**** Available data ****

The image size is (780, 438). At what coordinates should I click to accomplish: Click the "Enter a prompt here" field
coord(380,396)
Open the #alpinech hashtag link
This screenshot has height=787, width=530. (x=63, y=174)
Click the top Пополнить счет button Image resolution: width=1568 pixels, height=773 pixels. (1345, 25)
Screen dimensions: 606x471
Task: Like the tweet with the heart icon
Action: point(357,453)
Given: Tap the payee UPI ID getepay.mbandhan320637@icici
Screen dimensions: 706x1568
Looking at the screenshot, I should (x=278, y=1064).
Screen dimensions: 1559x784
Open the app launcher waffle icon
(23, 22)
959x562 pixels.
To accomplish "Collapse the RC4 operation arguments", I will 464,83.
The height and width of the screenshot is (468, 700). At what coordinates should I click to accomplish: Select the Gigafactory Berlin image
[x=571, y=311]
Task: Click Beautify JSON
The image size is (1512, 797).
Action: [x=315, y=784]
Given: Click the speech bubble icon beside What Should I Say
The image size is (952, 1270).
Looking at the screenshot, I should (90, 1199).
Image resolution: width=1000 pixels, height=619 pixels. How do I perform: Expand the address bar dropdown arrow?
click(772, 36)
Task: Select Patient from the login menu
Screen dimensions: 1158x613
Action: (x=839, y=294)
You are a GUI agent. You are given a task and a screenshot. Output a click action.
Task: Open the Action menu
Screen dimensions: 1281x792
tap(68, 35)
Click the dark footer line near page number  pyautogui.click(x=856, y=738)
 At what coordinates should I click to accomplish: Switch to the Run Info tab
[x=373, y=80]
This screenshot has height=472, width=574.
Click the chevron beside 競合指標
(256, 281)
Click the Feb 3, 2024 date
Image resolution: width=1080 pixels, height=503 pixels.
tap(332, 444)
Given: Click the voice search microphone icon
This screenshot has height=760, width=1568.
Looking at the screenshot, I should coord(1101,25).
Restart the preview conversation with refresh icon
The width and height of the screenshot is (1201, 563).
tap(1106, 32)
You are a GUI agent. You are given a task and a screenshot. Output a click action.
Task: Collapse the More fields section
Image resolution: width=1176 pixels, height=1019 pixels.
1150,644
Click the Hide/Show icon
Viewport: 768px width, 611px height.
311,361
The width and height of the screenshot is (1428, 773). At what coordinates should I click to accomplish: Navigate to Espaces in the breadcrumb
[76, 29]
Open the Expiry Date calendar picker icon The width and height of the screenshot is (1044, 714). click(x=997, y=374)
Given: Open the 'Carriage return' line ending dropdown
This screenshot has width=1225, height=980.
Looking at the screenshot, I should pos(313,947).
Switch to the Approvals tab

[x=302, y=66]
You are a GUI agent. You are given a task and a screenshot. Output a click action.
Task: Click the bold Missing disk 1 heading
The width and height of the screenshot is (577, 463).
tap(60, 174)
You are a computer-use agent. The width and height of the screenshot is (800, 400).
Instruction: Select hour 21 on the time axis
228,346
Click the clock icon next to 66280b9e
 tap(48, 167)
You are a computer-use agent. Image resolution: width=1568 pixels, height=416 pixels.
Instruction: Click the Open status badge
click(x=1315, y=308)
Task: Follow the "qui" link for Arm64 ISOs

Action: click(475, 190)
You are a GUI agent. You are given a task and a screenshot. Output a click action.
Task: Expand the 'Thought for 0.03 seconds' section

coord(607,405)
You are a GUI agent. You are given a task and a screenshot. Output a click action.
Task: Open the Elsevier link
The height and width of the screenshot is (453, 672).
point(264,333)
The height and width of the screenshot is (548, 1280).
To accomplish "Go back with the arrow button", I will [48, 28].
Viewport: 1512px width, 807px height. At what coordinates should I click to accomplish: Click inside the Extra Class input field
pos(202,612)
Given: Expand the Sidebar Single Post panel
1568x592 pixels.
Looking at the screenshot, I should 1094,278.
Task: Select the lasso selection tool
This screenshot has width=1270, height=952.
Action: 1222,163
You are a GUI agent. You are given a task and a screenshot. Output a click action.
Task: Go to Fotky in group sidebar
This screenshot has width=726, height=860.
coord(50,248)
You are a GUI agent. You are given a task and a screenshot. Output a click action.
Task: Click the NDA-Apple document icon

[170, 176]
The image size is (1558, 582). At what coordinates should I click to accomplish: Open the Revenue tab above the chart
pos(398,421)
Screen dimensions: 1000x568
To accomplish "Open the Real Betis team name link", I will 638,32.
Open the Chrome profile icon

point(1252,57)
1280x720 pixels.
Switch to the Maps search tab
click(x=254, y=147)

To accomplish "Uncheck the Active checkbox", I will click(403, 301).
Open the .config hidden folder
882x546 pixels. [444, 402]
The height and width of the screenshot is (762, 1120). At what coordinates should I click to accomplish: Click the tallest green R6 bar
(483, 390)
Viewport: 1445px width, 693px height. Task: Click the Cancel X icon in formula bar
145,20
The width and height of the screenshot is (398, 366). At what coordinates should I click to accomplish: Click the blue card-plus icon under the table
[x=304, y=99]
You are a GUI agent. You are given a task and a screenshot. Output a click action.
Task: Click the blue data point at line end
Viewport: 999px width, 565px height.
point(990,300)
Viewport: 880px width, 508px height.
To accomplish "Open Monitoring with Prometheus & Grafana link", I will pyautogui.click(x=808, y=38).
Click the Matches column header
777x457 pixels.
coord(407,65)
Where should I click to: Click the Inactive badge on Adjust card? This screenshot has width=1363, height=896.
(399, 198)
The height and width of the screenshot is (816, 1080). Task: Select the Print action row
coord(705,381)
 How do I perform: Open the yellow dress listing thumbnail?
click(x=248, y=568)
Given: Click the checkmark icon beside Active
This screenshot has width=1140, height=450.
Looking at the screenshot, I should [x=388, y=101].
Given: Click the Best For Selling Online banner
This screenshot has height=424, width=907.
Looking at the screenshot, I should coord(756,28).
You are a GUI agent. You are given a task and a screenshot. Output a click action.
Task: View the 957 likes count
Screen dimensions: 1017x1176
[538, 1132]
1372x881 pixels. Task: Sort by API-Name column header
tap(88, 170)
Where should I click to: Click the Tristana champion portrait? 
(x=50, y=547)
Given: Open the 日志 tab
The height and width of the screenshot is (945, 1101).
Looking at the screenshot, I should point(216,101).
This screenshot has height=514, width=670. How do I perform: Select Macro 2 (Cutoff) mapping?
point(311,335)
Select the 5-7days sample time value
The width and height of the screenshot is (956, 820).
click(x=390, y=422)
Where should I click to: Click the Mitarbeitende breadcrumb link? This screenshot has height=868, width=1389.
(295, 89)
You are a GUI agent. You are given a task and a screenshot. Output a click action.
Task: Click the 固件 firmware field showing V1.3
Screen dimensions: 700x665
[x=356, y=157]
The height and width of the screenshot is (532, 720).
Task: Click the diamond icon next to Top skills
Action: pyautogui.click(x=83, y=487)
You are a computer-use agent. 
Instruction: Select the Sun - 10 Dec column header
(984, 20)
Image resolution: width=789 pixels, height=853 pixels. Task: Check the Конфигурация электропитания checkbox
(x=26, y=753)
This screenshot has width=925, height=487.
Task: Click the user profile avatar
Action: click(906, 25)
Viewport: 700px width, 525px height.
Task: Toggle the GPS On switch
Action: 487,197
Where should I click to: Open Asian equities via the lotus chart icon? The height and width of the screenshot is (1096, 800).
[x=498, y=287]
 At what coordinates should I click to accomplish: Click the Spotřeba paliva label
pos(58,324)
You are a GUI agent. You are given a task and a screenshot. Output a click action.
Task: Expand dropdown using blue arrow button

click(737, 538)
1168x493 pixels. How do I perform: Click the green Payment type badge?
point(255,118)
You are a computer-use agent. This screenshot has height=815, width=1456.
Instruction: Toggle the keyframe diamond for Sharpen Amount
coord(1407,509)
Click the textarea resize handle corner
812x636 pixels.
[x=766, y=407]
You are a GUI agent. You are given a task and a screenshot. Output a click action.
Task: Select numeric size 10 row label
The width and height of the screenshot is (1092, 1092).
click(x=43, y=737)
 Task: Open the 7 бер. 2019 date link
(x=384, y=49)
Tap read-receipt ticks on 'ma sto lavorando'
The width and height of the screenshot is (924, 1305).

****

- _What the task asks_: Update the records above between the lines holding "Viewport: 1445px width, 693px" and "coord(407,65)", inclusive: replace "blue" with "green" and give those lines again with everything else unchanged.

- _In response_:
Viewport: 1445px width, 693px height. Task: Click the Cancel X icon in formula bar
145,20
The width and height of the screenshot is (398, 366). At what coordinates should I click to accomplish: Click the green card-plus icon under the table
[x=304, y=99]
You are a GUI agent. You are given a task and a screenshot. Output a click action.
Task: Click the green data point at line end
Viewport: 999px width, 565px height.
point(990,300)
Viewport: 880px width, 508px height.
To accomplish "Open Monitoring with Prometheus & Grafana link", I will pyautogui.click(x=808, y=38).
Click the Matches column header
777x457 pixels.
coord(407,65)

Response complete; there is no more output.